By Abbie D’Errico
It doesn’t really matter the city in Europe you are living in, Rome, Florence, Prague, Barcelona, etc., there tends to be a bit of a difference between the locals and the newbies. Sometimes it’s simply a map in hand, other times that’s the least of the difference. Now I’m not just talking about the khaki pants and running shoe American that is often stereotyped. Yes, that outfit does make an appearance but no, we do not all dress like the love child Ralph Lauren and New Balance.
He’s actually from Germany
When you’re moving to a city as a study abroad student or traveling around as a tourist, you’re new, plain and simple. You don’t know the hot spots, best dishes to eat or what shoes are trending at that time but if you make the most of your trip regardless of it’s length, 4 days or 4 months, you will. You may find yourself making a transition from Americana to European and clinging to the saying “when in Rome do as the Romans”!
I am surely fond of my red vans and rainbow sandals (yes, I’m from southern California) but every once in a while it’s nice to feel like a local, especially when you know the city like the back of your hand. I studied in Rome, Italy for a year and struggled a lot to find the balance between being proud of my American style and this urge to look like an Italian. I just can’t stand when travel and fashion blogs post photos of American brand clothes and tell you to “leave them at home!” Don’t leave your favorite jacket because it doesn’t look European. Instead, keep an open mind about assimilating to this new culture you’re diving into and find a balance for yourself.

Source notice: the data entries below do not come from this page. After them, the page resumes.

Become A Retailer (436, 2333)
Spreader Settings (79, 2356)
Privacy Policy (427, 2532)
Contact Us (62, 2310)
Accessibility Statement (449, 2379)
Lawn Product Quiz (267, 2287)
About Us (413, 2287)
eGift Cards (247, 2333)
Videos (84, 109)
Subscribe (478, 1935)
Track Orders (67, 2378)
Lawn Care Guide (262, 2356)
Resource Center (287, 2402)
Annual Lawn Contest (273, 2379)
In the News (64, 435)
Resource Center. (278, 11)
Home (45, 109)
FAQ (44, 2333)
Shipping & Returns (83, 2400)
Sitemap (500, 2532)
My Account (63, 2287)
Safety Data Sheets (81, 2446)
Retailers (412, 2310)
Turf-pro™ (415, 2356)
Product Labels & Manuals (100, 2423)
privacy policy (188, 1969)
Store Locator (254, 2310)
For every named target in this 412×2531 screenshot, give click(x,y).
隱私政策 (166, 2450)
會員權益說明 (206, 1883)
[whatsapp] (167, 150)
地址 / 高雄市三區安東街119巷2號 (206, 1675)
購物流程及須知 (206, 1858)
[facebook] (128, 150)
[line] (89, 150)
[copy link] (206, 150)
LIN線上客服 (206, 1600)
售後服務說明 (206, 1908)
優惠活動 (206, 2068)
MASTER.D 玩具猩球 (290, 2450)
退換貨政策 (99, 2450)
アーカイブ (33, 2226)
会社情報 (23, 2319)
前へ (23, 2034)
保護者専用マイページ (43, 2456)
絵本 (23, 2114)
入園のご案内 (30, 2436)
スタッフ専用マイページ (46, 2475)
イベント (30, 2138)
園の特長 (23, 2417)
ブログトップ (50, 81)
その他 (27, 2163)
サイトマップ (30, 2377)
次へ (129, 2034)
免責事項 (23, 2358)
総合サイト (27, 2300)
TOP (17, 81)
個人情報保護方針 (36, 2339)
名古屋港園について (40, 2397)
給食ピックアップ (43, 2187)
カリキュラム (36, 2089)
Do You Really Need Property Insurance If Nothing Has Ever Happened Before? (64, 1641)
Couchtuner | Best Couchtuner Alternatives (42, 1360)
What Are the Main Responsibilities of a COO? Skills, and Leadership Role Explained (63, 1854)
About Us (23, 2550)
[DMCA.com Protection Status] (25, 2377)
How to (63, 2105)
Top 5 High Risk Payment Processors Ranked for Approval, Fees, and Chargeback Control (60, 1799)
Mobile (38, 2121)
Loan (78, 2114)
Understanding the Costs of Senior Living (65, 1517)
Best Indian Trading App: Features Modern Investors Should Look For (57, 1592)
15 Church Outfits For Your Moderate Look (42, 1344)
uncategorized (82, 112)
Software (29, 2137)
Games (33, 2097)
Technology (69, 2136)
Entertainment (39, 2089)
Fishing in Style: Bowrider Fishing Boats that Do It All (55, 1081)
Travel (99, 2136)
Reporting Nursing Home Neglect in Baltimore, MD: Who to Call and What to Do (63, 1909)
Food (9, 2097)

You’ll often hear people say, “I just don’t get how they know I’m American.” Sometimes it’s the north face jacket, Jansport backpack, Greek letters or baseball hat that gave that one away. Other times it’s this sixth sense that locals have for picking out an American even when every item of clothing was purchased from a local store in Prague. Don’t stress though. The same thing happens to Europeans. Many people are clinging to this pseudo-American style, particularly the younger generation in Europe, but it’s not often a challenge to tell that they are French orItalian.
Here are a few things you will likely see while abroad:
Puffy black jackets
Neutral colors, usually black
Hogan sneakers/sneaker wedges
Collared shirts under sweaters
Fitted or skinny jeans
Ladies – Don’t try to be like the European women who wear stilettos and pumps on the cobblestone. It’s an art form that they have mastered. Save yourself and stick with your wedges and flats!
Guys –If you’re nervous about the style, try easing into it and tossing on a scarf of your fav soccer team, at least you can say you gave it a try!
Hanging out in the Vatican Museum – Rome Italy
Like I mentioned before, dressing like a European isn’t everything. You will have the best experience abroad if you try to assimilate to the culture, so become a LOCAL. I mean this in every way possible. Learn the city, learn the language, befriend locals, shop at the small stores near your house, introduce yourself to your neighbors, go out to the locals’ pubs, ask restaurant waiters their favorite dish or for the regional delicacy and order it. So boar never sounded appealing but it’s one of the most sought after dishes in the Toscana region, give it a whirl, you never know what will surprise you. Plus, if you’re ever out with new Italian friends and order it (in Italian maybe?! Hint: Cinghiale), you’ll look like a pro!
THINGS TO KEEP IN MIND:
There is this wonderful thing about many places and people in Europe, they take in expats as their own. There are also some that just don’t like tourists, it happens. But if you truly try to speak the language and are always a cheery face in your local spots, more than likely you’ll feel right at home and the people will treat you the same, even if you’re sporting a north face jacket with uggs.
Be prepared for the possibility of your style making a dramatic shift and bask in the pride that arises when you return home and your fam and college bestie say, “Wow, you look so European!” Also prepare yourself for the exact opposite. You may like your American style better and that’s quite all right. Do what works best for you and have no shame when rocking those red vans! We all travel for different reasons and from that we have different experiences.
Go conquer the world one plate of goulash and puffy jacket at a time!